Solid-State Kinetics of Reduction of NiO/Ce – γAl ₂O ₃ Oxygen Carriers for Chemical-Looping Combustion

The modification effects of Ce on the reactivity/stability of NiO/Ce –γAl ₂O ₃ oxygen carriers are investigated. Before nickel loading, γAl ₂O ₃ is stabilized by introducing small amount of ceria (1–5%). The main active component, nickel is loaded on Ce –γAl ₂O ₃ following an incipient impregnation method. The morphology of the prepared oxygen carries is examined by XRD analysis. The reduction and re-oxidation characteristics of the NiO/Ce –γAl ₂O ₃ samples are evaluated in TPR/TPO cycles (TPR: temperature-programmed reduction; TPO: temperature-programmed oxidation). XRD analysis confirms the formation of easily reducible NiO species over the Ce –γAl ₂O ₃ support. The TPR/TPO experiments indicates that the Ce modification helps to decrease the metal-support interaction, resulting minimum nickel aluminate formation. Over, 95% of the nickel oxide on Ce –γAl ₂O ₃ are reducible, while only 70% of the loaded nickel oxide on γAl ₂O ₃ are available for reduction. Incorporation of Ce also provides consistent reduction and re-oxidation enactment during the cyclic oxidation-reduction experiments, such characteristics are very important for a successful oxygen carrier for chemical-looping combustion process.
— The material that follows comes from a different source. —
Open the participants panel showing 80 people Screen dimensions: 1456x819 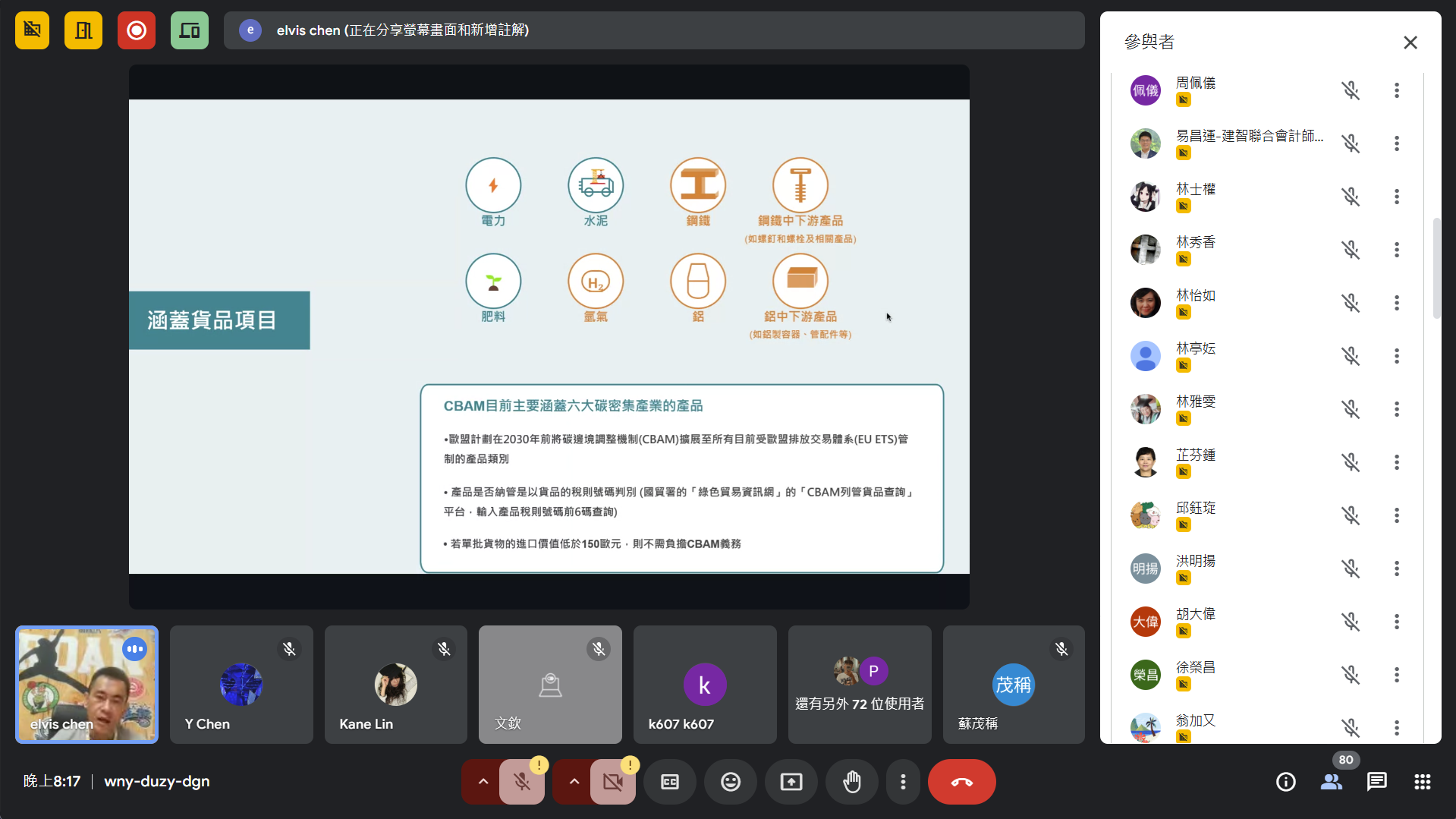point(1332,782)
It is believed that the stable redox behavior of the NiO/Ce –γAl ₂O ₃ sample is due to nonexistence of agglomeration of nickel crystals as observed in pulse chemisorptions. The solid-state kinetics of the reduction of the NiO/Ce –γAl ₂O ₃ oxygen carriers is expressed by a nucleation and crystal growth model. The developed model fits the experimental data adequately. The estimated energy of activation for the reduction of NiO/Ce –γAl ₂O ₃ is found to be in the range of 52–55 kJ/mol, which is consistent to what is reported in the open literature.